● **Assigned task**
Among the entries below, extract exactly the lines that run from the one with "[Disqus] (90, 1817)" through the one with "Galerías (113, 2336)", both ends included.
********************
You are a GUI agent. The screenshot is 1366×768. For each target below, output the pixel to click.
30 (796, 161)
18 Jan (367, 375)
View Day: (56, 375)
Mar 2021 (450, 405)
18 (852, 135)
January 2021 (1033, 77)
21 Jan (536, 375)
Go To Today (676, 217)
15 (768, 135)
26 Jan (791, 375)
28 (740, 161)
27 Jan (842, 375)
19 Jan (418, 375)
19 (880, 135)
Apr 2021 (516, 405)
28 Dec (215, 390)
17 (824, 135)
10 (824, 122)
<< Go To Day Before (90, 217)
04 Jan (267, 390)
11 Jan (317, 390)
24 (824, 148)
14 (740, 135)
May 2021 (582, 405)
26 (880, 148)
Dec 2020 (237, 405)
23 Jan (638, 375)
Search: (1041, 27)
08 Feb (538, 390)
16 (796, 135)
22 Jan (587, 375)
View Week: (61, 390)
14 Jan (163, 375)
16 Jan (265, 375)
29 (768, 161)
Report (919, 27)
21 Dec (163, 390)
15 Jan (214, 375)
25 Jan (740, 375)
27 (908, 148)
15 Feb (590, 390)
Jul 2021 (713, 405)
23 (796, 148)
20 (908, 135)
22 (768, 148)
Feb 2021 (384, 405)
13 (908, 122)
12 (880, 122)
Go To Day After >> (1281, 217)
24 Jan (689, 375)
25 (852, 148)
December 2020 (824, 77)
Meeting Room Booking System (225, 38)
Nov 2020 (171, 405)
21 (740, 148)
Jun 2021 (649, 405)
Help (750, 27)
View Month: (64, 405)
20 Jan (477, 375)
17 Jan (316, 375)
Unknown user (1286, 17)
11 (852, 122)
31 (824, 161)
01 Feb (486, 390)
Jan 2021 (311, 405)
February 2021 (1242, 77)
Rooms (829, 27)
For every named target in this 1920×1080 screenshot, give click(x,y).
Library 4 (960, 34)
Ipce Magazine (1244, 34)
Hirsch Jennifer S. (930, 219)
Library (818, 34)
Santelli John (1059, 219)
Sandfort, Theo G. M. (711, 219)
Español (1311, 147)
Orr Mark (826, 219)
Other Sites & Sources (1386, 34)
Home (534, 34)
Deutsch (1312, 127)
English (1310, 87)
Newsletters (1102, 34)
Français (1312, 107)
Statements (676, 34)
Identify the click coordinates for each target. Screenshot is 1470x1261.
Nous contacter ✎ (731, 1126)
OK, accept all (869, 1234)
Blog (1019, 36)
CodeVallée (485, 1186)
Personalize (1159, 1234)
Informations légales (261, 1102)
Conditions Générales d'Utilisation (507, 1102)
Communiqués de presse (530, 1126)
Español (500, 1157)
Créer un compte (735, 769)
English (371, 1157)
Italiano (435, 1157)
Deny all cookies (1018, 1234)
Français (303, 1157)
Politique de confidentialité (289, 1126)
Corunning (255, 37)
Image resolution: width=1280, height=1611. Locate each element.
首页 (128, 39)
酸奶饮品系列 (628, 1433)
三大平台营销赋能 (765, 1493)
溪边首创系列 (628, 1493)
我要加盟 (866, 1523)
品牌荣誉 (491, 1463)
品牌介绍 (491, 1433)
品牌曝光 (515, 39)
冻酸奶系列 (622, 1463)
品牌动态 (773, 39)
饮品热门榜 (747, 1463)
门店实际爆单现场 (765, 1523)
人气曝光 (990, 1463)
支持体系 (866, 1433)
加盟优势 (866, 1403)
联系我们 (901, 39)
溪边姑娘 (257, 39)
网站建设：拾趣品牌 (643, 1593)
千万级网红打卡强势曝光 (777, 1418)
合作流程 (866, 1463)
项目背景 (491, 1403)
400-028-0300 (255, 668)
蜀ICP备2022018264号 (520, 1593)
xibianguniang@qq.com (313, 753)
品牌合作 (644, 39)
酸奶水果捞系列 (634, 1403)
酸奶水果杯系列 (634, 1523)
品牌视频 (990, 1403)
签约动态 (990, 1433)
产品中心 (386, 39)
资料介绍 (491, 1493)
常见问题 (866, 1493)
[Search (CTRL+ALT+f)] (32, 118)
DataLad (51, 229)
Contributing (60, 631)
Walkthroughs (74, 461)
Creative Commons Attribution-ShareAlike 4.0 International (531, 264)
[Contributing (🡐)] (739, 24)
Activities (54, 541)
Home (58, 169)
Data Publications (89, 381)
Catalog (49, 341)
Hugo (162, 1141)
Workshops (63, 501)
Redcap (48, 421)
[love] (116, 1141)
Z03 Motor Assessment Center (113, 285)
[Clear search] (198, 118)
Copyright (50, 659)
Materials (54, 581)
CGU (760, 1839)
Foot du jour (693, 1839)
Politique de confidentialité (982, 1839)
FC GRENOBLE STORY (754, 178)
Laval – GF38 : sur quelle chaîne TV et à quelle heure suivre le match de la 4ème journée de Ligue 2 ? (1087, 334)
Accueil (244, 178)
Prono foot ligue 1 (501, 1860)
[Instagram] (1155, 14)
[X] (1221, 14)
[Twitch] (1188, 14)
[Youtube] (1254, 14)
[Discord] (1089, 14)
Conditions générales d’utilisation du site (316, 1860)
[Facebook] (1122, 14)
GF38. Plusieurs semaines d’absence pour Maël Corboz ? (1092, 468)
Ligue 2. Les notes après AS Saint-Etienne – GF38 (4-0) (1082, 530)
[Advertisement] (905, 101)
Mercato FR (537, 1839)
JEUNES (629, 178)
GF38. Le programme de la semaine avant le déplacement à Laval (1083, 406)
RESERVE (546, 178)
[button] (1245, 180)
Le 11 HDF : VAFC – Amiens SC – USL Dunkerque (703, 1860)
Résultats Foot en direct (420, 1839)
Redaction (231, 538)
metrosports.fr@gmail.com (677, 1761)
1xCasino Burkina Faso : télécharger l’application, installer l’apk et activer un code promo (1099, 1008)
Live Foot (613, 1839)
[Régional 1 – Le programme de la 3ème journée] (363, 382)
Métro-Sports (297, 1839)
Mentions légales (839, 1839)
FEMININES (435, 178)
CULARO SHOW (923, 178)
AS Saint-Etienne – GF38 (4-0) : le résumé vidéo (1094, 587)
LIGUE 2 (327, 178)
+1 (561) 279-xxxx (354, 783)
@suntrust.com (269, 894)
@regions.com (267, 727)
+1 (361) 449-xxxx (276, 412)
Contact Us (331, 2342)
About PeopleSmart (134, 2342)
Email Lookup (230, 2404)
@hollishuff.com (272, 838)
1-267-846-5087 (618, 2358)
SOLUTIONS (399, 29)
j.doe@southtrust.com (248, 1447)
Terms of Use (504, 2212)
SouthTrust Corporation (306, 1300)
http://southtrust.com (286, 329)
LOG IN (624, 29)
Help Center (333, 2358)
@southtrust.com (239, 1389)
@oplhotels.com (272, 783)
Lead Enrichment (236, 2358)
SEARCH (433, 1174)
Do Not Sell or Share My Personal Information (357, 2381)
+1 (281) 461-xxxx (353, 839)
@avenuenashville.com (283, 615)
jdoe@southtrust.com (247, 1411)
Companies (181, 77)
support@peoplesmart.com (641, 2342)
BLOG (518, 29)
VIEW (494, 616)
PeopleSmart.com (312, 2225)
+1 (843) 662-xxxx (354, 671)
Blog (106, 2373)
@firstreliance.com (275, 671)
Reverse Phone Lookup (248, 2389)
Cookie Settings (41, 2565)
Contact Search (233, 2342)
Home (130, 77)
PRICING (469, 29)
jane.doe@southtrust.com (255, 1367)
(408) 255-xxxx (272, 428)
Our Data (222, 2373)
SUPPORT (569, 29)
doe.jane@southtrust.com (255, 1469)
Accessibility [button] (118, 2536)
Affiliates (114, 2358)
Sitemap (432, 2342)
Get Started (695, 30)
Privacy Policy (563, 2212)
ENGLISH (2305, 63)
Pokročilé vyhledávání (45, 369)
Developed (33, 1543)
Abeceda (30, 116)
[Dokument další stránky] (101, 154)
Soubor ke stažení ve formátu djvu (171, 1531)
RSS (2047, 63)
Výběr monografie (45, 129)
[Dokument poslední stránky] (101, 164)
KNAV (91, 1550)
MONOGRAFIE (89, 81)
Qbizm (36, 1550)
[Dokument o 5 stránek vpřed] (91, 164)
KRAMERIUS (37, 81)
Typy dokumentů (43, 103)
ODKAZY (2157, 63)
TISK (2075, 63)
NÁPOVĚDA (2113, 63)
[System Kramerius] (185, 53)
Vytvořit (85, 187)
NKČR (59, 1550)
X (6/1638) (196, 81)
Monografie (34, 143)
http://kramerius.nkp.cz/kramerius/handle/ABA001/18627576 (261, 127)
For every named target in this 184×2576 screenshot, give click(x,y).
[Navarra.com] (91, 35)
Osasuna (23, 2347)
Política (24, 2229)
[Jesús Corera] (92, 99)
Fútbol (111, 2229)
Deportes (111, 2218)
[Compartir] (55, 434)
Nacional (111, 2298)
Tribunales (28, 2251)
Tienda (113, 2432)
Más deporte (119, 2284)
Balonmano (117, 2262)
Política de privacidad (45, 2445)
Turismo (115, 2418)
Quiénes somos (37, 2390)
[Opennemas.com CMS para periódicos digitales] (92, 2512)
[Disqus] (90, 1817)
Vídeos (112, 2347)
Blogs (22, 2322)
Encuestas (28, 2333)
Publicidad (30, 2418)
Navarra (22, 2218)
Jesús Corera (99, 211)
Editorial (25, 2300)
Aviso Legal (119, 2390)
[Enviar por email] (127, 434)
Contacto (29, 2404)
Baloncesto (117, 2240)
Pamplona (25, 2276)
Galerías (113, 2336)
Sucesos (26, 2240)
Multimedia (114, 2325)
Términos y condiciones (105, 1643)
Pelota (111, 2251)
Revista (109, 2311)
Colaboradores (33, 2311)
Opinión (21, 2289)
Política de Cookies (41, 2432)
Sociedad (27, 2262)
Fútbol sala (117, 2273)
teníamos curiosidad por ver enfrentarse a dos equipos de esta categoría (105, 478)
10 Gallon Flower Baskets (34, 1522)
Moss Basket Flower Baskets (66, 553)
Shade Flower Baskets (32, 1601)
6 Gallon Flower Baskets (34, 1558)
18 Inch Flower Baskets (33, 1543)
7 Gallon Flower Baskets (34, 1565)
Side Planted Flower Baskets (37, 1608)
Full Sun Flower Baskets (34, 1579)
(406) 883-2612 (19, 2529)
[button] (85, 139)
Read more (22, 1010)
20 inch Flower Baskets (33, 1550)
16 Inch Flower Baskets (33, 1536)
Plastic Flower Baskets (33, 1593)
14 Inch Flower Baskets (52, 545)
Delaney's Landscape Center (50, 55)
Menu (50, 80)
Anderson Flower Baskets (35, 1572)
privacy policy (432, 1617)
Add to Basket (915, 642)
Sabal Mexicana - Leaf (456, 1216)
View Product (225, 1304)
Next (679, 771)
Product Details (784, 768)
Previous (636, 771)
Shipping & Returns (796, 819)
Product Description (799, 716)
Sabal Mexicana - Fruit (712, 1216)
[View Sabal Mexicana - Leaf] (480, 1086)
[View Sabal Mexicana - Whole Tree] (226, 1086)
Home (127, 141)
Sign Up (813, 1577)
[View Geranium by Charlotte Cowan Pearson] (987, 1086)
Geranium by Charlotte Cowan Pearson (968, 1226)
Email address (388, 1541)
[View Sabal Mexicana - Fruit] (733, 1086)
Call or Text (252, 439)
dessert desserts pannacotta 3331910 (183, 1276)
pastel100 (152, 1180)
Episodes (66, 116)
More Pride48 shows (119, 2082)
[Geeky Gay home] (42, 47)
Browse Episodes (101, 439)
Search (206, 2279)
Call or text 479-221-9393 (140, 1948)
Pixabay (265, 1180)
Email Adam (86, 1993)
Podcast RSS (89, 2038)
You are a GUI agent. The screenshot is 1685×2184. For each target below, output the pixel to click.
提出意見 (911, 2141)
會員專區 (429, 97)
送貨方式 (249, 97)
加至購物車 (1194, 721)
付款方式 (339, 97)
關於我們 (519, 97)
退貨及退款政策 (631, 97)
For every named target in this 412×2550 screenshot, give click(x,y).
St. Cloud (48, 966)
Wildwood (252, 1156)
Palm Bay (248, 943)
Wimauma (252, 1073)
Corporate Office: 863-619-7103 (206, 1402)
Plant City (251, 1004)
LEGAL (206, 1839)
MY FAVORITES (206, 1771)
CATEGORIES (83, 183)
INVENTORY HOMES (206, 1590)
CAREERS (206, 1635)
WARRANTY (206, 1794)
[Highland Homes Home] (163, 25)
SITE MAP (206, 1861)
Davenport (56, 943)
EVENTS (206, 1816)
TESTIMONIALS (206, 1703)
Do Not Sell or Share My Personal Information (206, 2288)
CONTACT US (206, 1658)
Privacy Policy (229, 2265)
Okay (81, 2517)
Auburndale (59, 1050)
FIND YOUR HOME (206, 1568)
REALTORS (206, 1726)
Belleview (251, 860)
********************
● **Answer for the task**
[Disqus] (90, 1817)
Vídeos (112, 2347)
Blogs (22, 2322)
Encuestas (28, 2333)
Publicidad (30, 2418)
Navarra (22, 2218)
Jesús Corera (99, 211)
Editorial (25, 2300)
Aviso Legal (119, 2390)
[Enviar por email] (127, 434)
Contacto (29, 2404)
Baloncesto (117, 2240)
Pamplona (25, 2276)
Galerías (113, 2336)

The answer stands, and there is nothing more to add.